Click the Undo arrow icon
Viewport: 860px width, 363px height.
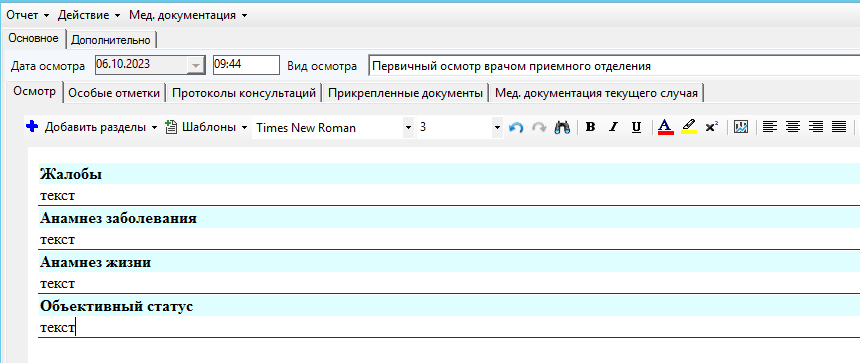(516, 128)
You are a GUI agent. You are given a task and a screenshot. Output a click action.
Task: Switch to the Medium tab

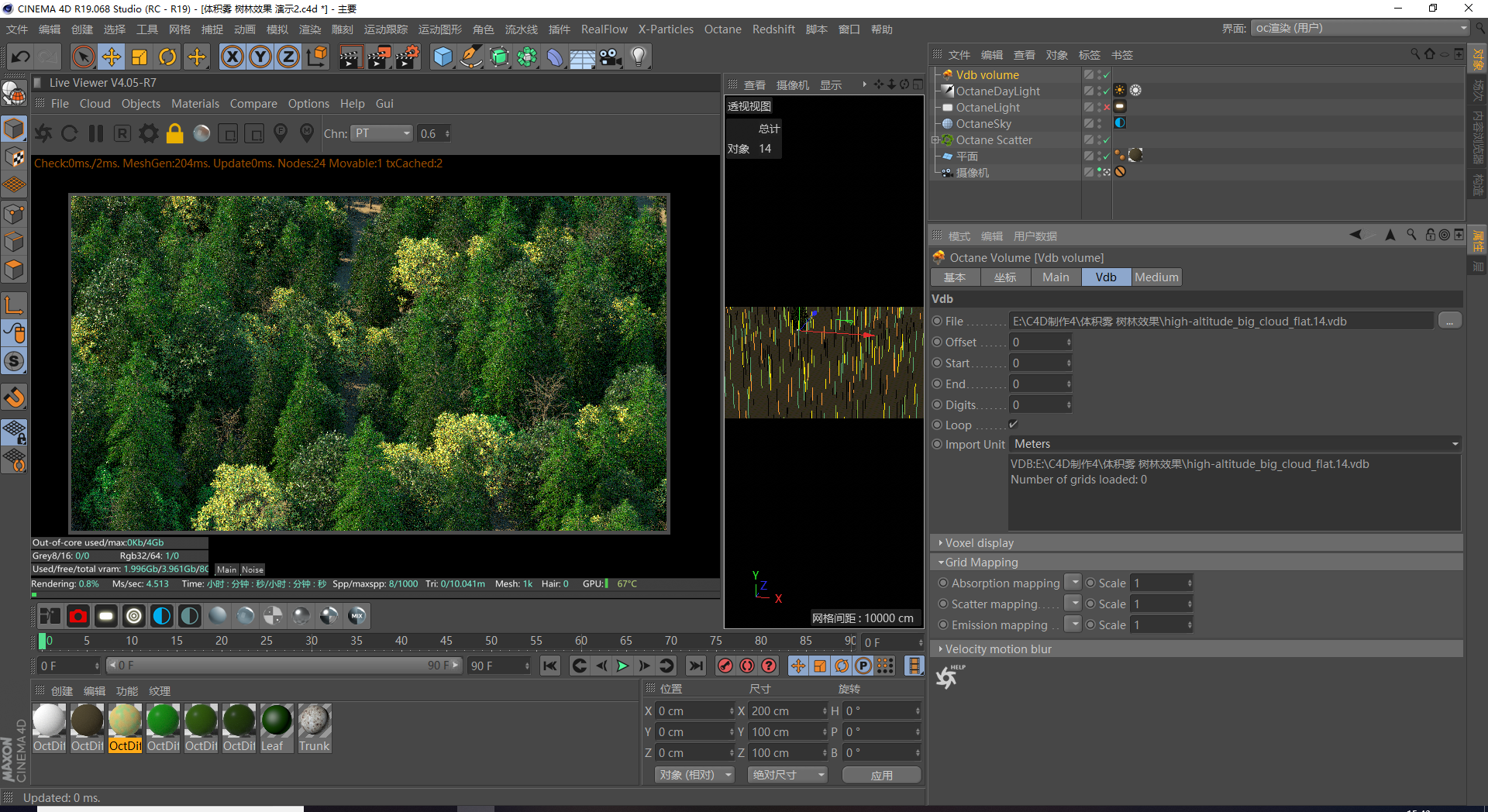[1156, 277]
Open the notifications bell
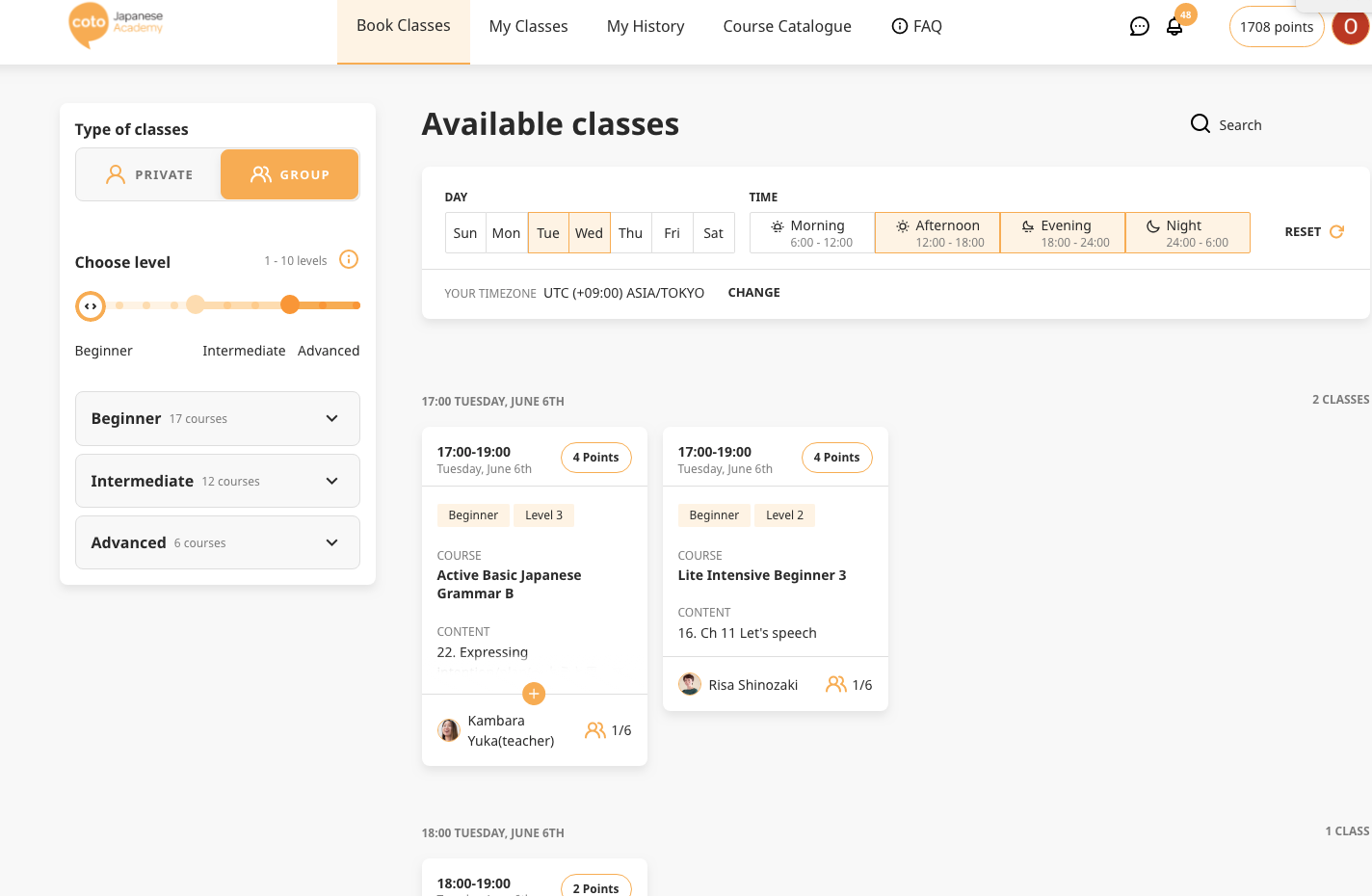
|---|
__Given request__
Count the lines in the material above that contain the string "action", treating uppercase and lowercase as different. Reply with the number only.

__Reply to the exercise__
1